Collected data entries
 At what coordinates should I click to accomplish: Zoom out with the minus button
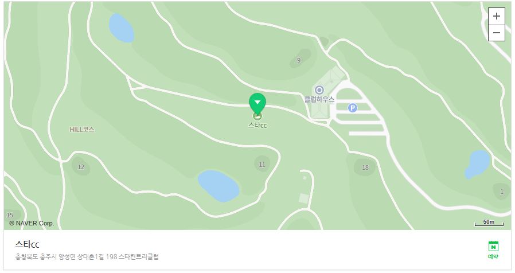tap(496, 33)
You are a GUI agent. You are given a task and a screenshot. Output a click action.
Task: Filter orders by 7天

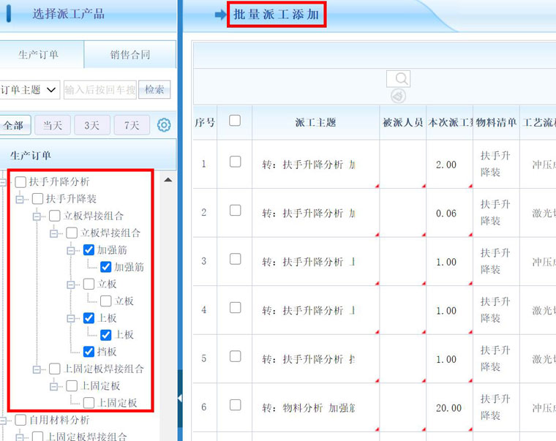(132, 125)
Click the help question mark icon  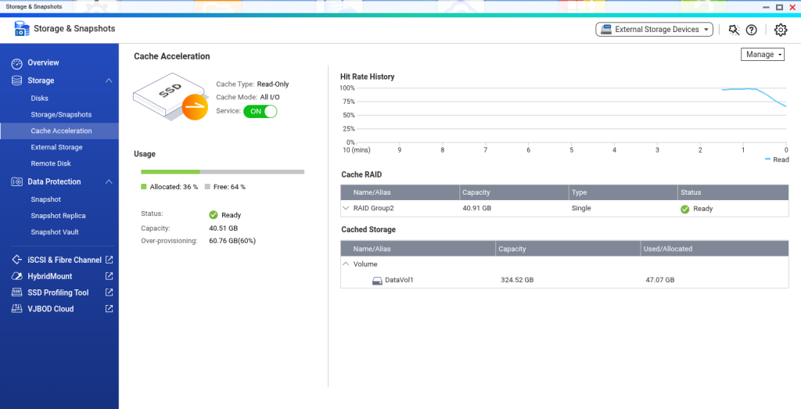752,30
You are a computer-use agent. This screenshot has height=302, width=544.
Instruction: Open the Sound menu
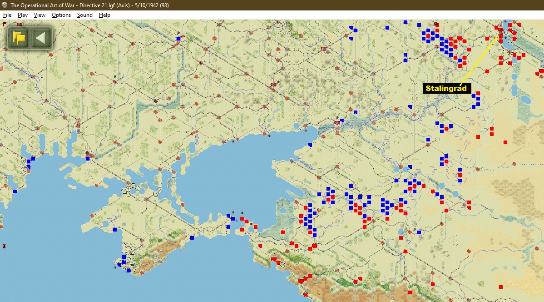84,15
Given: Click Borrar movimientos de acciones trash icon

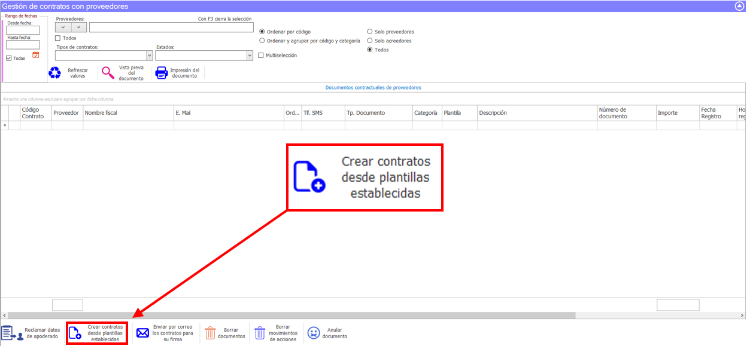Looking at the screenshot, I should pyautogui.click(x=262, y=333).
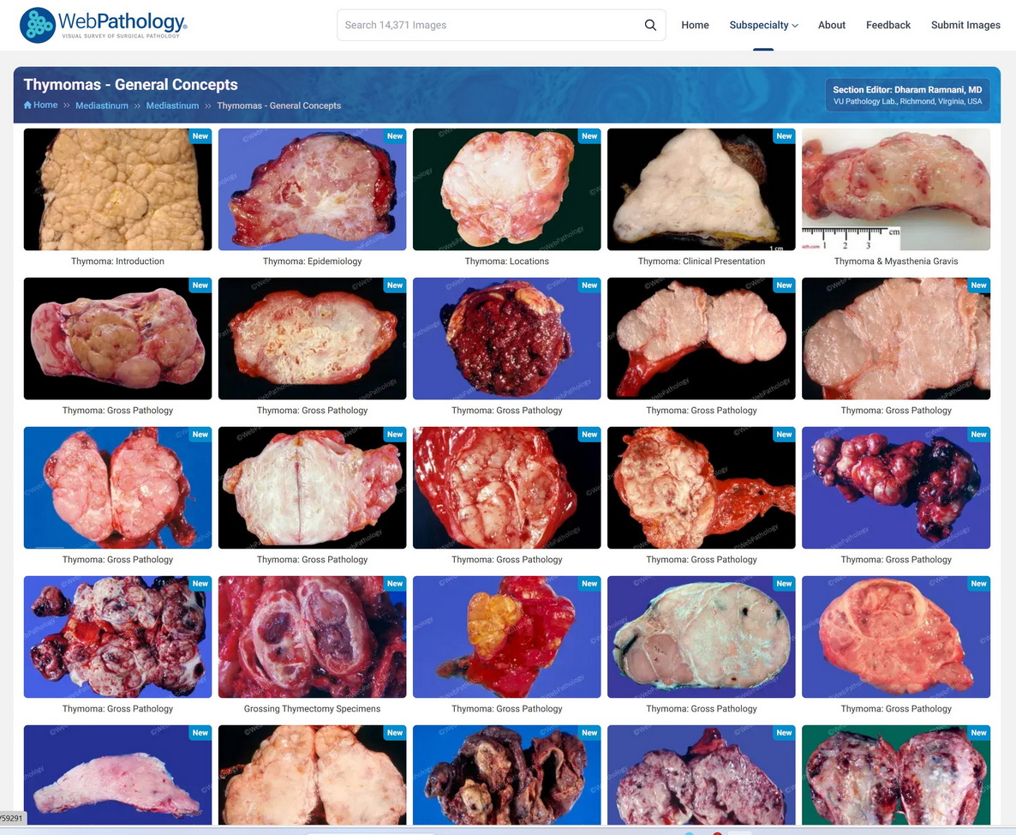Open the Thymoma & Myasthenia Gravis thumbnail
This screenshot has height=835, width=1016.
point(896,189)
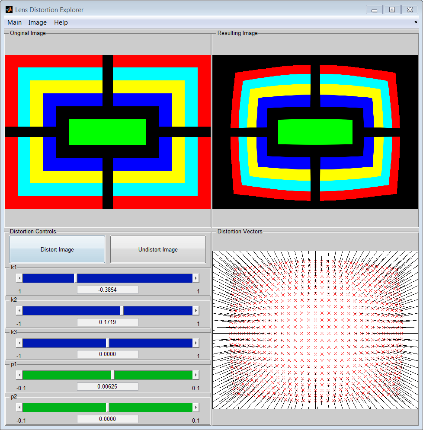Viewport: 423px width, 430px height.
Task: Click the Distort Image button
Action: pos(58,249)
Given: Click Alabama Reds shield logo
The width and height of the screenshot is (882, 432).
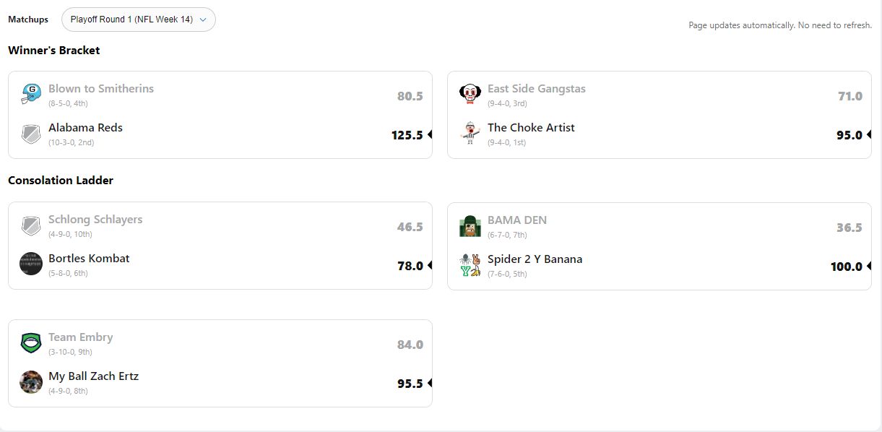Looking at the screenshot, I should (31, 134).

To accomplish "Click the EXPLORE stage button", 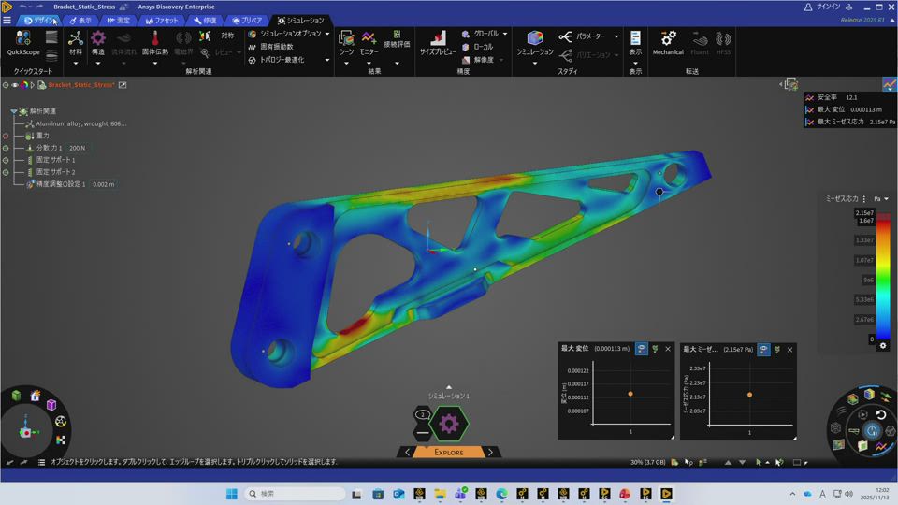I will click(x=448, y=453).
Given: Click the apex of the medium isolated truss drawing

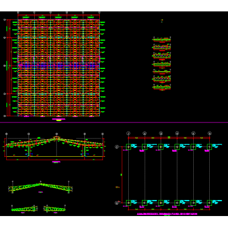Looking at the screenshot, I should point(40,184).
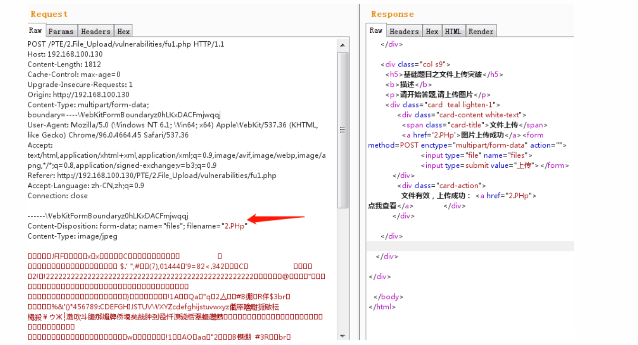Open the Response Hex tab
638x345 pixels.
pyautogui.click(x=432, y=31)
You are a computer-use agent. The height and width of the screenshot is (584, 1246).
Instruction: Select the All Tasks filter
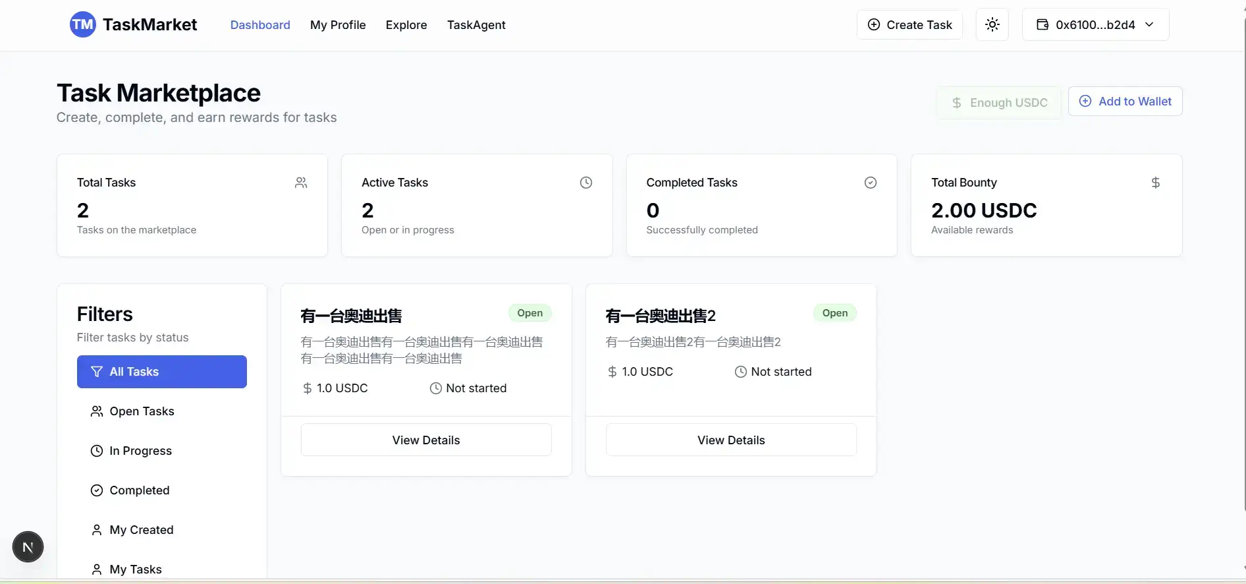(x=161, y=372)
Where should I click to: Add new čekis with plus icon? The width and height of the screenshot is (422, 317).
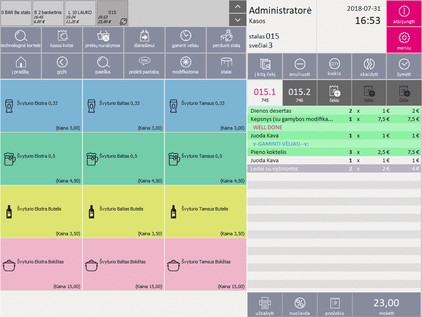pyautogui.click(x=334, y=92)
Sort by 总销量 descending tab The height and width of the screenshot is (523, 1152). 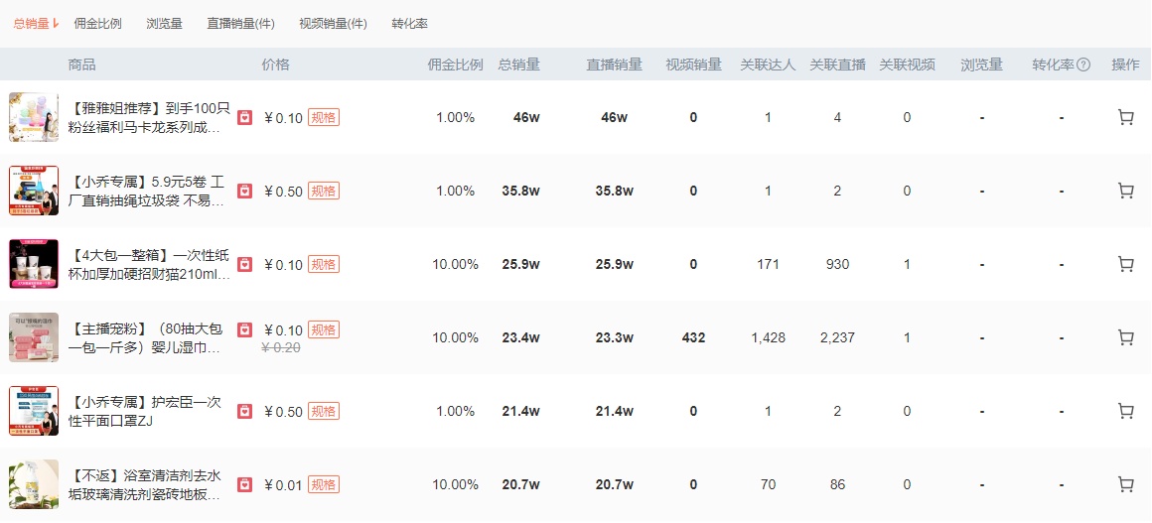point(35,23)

▶ [DESCRIPTION OF THE TASK] The lines above that hold the word "computer" need counting; write the count and nothing more.

▶ [TASK RESPONSE] 2